O momento é mais do que oportuno para se debater o assunto.
Nos últimos 90 dias, vieram a público episódios que colocaram o STF sob intenso escrutínio: ministro realizando viagem internacional em jato particular de empresário com interesses no tribunal; outro tendo o escritório de advocacia da esposa envolvido em questionamentos sobre honorários mensais elevados; outro ainda promovendo seminários recorrentes em Lisboa, com frequência difícil de justificar institucionalmente.
Em vários desses eventos, figuraram como convidados advogados, empresários e agentes com causas em tramitação no Supremo. O acúmulo desses fatos não constitui prova automática de ilegalidade. Mas produz algo igualmente grave para uma Corte constitucional: a naturalização de zonas cinzentas onde a fronteira entre independência judicial e conveniência relacional passa a parecer flexível demais para um tribunal que decide destinos políticos, econômicos e institucionais do país.
É inegável — e digno do maior número de aplausos possíveis — o papel firme, consistente e assertivo desempenhado pelo Supremo nos últimos anos para evitar que o Brasil revivesse um novo 1964. Ao conter aventuras autoritárias e afirmar o Estado Democrático de Direito, a Corte prestou um serviço histórico às atuais e às futuras gerações.
Justamente por isso, à medida que cresce o respeito institucional, precisam crescer também aquelas virtudes hoje tratadas como peças de museu, com cheiro de naftalina, mas que deveriam colocar os onze ministros acima de qualquer suspeita razoável. Postura, compostura, liturgia do cargo e discrição não são adereços simbólicos: são fundamentos invisíveis da autoridade judicial.
Nesse ponto, a discussão ética precisa ir além do comportamento individual e alcançar virtudes estruturais.
Integridade — entendida como honestidade pessoal e funcional inegociável — deve ser absoluta, não apenas real, mas perceptível.
Imparcialidade exige equidistância concreta de partes, grupos econômicos e agendas ideológicas.
Independência, por sua vez, não se proclama: pratica-se diariamente, resistindo a pressões políticas, midiáticas ou sociais que tentam capturar a decisão judicial por atalhos informais.
Há ainda virtudes de temperamento e equilíbrio que moldam o modo como a autoridade se manifesta. Vejamos rapidamente algumas:
Serenidade em ambientes de alta tensão, prudência nas palavras, especialmente fora dos autos, moderação no tom e ponderação diante do dissenso não são sinais de fraqueza — são expressões de maturidade institucional.
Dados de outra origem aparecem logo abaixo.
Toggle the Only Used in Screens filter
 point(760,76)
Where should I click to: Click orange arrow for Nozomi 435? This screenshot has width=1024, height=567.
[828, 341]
Quando ministros trocam sobriedade por protagonismo retórico, a Corte perde densidade e o debate público ganha ruído que rapidamente pode se transformar em ondas e mais rápido ainda em tsunamis institucionais.
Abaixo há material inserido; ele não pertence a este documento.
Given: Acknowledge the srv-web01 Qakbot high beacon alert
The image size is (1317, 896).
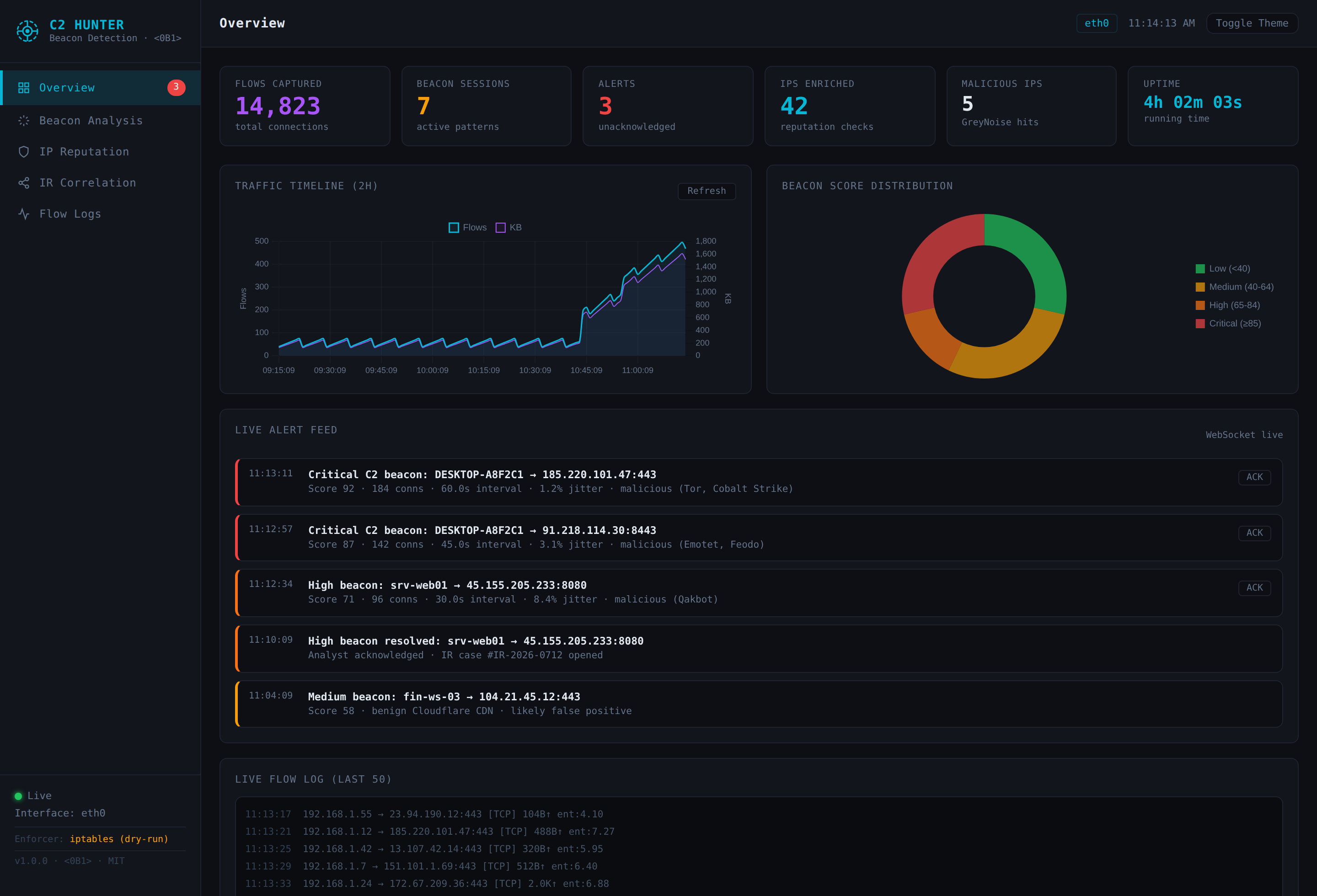Looking at the screenshot, I should click(1254, 588).
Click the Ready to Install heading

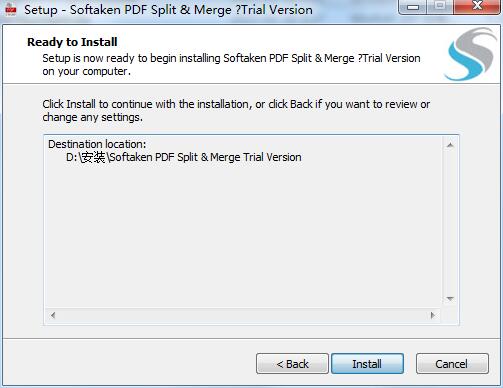72,42
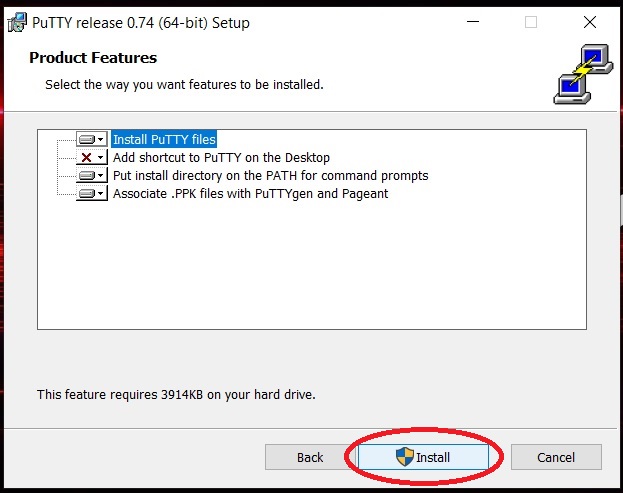The height and width of the screenshot is (493, 623).
Task: Open dropdown arrow for .PPK association feature
Action: pos(101,194)
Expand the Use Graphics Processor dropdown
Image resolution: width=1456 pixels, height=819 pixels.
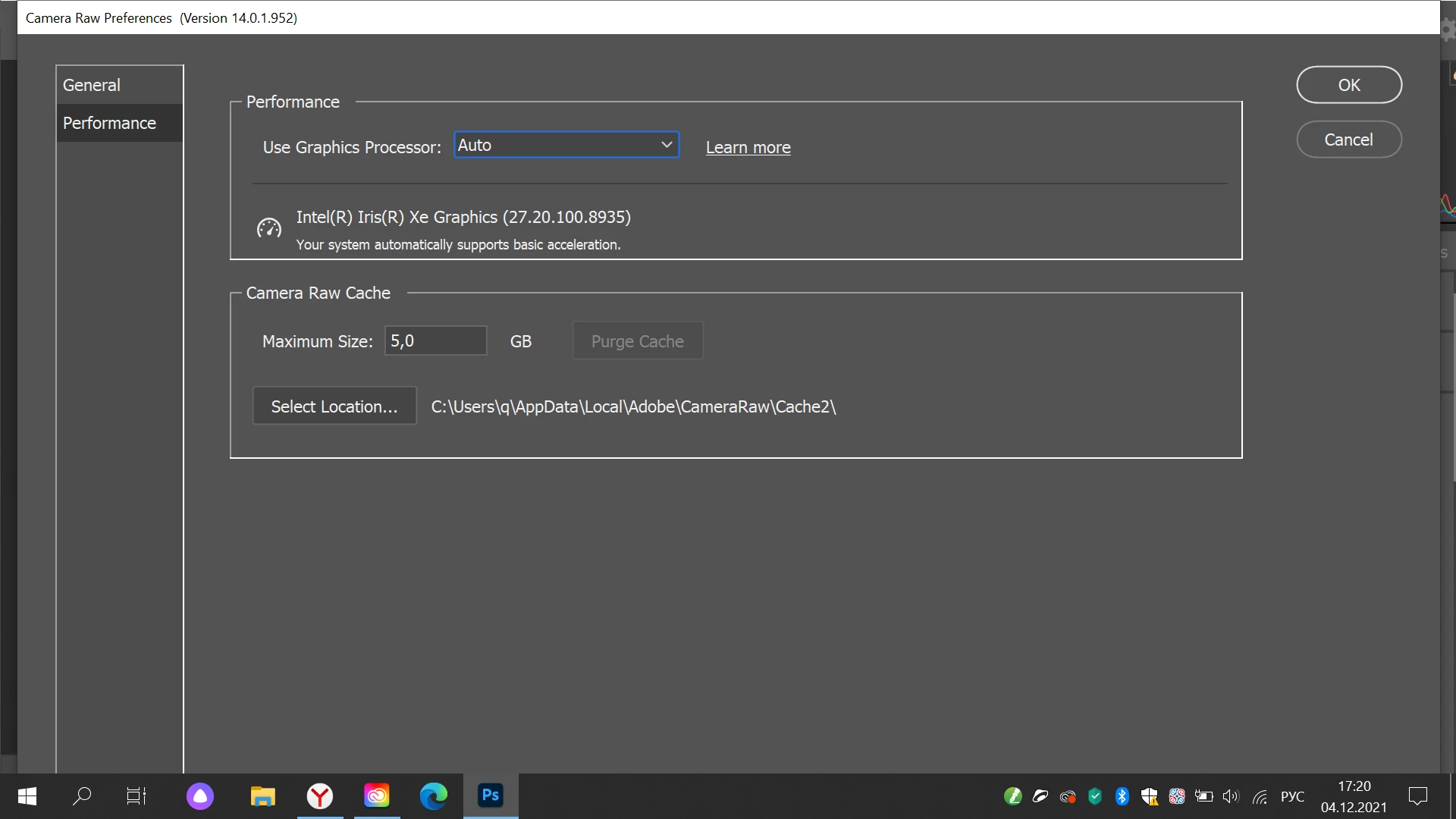point(566,145)
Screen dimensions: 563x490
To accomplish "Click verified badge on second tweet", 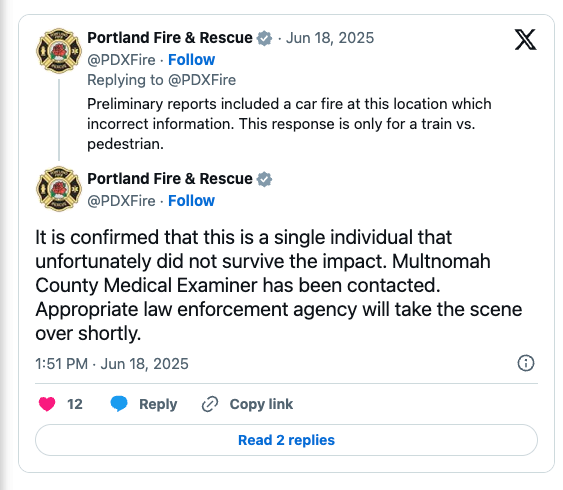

Por fim, existem virtudes relacionais e de decoro que sustentam a respeitabilidade do cargo.
Urbanidade e cortesia não são concessões pessoais, mas deveres funcionais.
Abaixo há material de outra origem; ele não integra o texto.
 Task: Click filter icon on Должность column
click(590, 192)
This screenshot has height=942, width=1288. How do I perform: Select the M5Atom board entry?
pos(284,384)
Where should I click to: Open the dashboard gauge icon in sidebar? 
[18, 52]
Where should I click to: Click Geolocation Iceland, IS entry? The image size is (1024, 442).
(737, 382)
Reserva diante de temas políticos e processos em curso protege a imparcialidade futura.
Sobriedade na vida pública e privada evita a confusão entre prerrogativa e privilégio.
E o decoro, talvez o mais subestimado de todos, exige recusar condutas que, embora legais, comprometam a dignidade simbólica da função constitucional exercida.
Observar experiências estrangeiras ajuda a iluminar esse caminho. Cortes constitucionais consolidadas adotam códigos de conduta baseados menos em punição e mais em autocontenção rigorosa. O princípio é simples: evitar não apenas conflitos reais, mas qualquer situação que gere dúvida razoável sobre a independência do julgador. Trata-se de preservar a autoridade antes que ela precise ser defendida.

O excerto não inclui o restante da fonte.